RWB events are associated with severe distortion of the PV contours, as high PV contours stretch from the polar vortex system to low latitudes and low PV contours escape from the tropical tropopause layer to high latitudes, resulting in stratosphere–troposphere exchange (STE) [2,6,9,10,11,12,13,14,15]. This process involves the crossing of air masses across the tropopause, leading to the coupling of the troposphere and stratosphere, which have different dynamic, thermal, and chemical characteristics. STE can affect the radiation balance in the upper troposphere–lower stratosphere (UTLS) region, through the variation of water vapor and ozone near the tropopause [14,16,17,18,19,20,21,22]. Based on the direction of mass transport, STE can be divided into two types, namely troposphere-to-stratosphere transport (TST) and stratosphere-to-troposphere transport (STT). The RWB on the 380 K isentropic surface is often associated with the breakup of the subtropical westerly jet, which acts as a barrier for meridional transport. Baroclinic instability and wave breaking tend to lead to meridional transport and isentropic surface mixing in the most variable zone of the westerly jet [23,24,25].

The STE process operates at multiple scales, which are characterized by various physical processes, including meridional circulation, frontal transport, deep convective transport, and the thermal and dynamic effects of the South Asia high. These processes achieve STE through vertical circulation. However, the STE induced by RWB is unique in that there is no significant vertical motion, and the air mass is transported quasi-horizontally along the isentropic surface. Notably, the frequency of CWB is considerably lower than that of AWB, and research on its role in STE is limited. Therefore, this study examines two typical CWB cases and focuses on the characteristics and differences in TST and STT mass transport in the stratosphere and troposphere.

2. Data and Methods

2.1. Data

Meteorological data, ERA5, was sourced from the European Centre for Medium-Range Weather Forecasts (ECMWF) (https://cds.climate.copernicus.eu/cdsapp#!/search?type=dataset&text=ERA5, accessed on 7 March 2023). The daily reanalysis data set was utilized for analyzing the circulation field, specifically for the variables of potential height, zonal wind, meridional wind, vertical velocity, temperature, and potential vorticity. For trajectory analysis, hourly reanalysis data were used.

:: TASKS FOR THIS EXERCISE ::
A) According to the text on stratosphere–troposphere exchange, into which two types is STE divided based on the direction of mass transport?
B) Please reproduce the stretch of the text on stratosphere–troposphere exchange from "2. Data and" through "data were used.".
C) Write the passage that follows the final sentence of the text on stratosphere–troposphere exchange.

:: DATASET CONTENT ::
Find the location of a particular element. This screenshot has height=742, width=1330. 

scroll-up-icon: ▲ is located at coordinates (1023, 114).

:: RESULTS IN ORDER ::
A) Troposphere-to-stratosphere transport (TST) and stratosphere-to-troposphere transport (STT).

B)
2. Data and Methods

2.1. Data

Meteorological data, ERA5, was sourced from the European Centre for Medium-Range Weather Forecasts (ECMWF) (https://cds.climate.copernicus.eu/cdsapp#!/search?type=dataset&text=ERA5, accessed on 7 March 2023). The daily reanalysis data set was utilized for analyzing the circulation field, specifically for the variables of potential height, zonal wind, meridional wind, vertical velocity, temperature, and potential vorticity. For trajectory analysis, hourly reanalysis data were used.

C)
2.2. Methods

2.2.1. Trajectory Analysis Methods

The Hysplit4 trajectory model, a Eulerian–Lagrangian hybrid model, was employed to analyze the trajectory, diffusion, and sedimentation of air particles [26]. The model has been widely used in numerous studies, including those involving spatial diffusion of pollutants [27,28,29,30,31], water vapor transport [32,33,34], and STE [35,36].

The high PV particles (PV > 5.5 PVU) within polygon 1-2-3 and low PV particles (PV < 5.5 PVU) within polygon 2-3-4 in a RWB region were tracked separately in the Hysplit4 model (as shown in Figure 1). Tracer particles were placed at 0.25° intervals in both zonal and meridional directions, and tracked backward and forward for 48 h, respectively.

To cluster the trajectories from Hysplit4, the MeteoInfo application was used, which has a powerful capability in regional multi-trajectory clustering analysis [37]. Two trajectory clustering methods are available in MeteoInfo: Euclidean distance clustering and angular distance clustering [38]. In this study, Euclidean distance clustering was utilized, and the optimal number of clusters was determined by the maximum variation of total spatial variance in response to the number of clusters.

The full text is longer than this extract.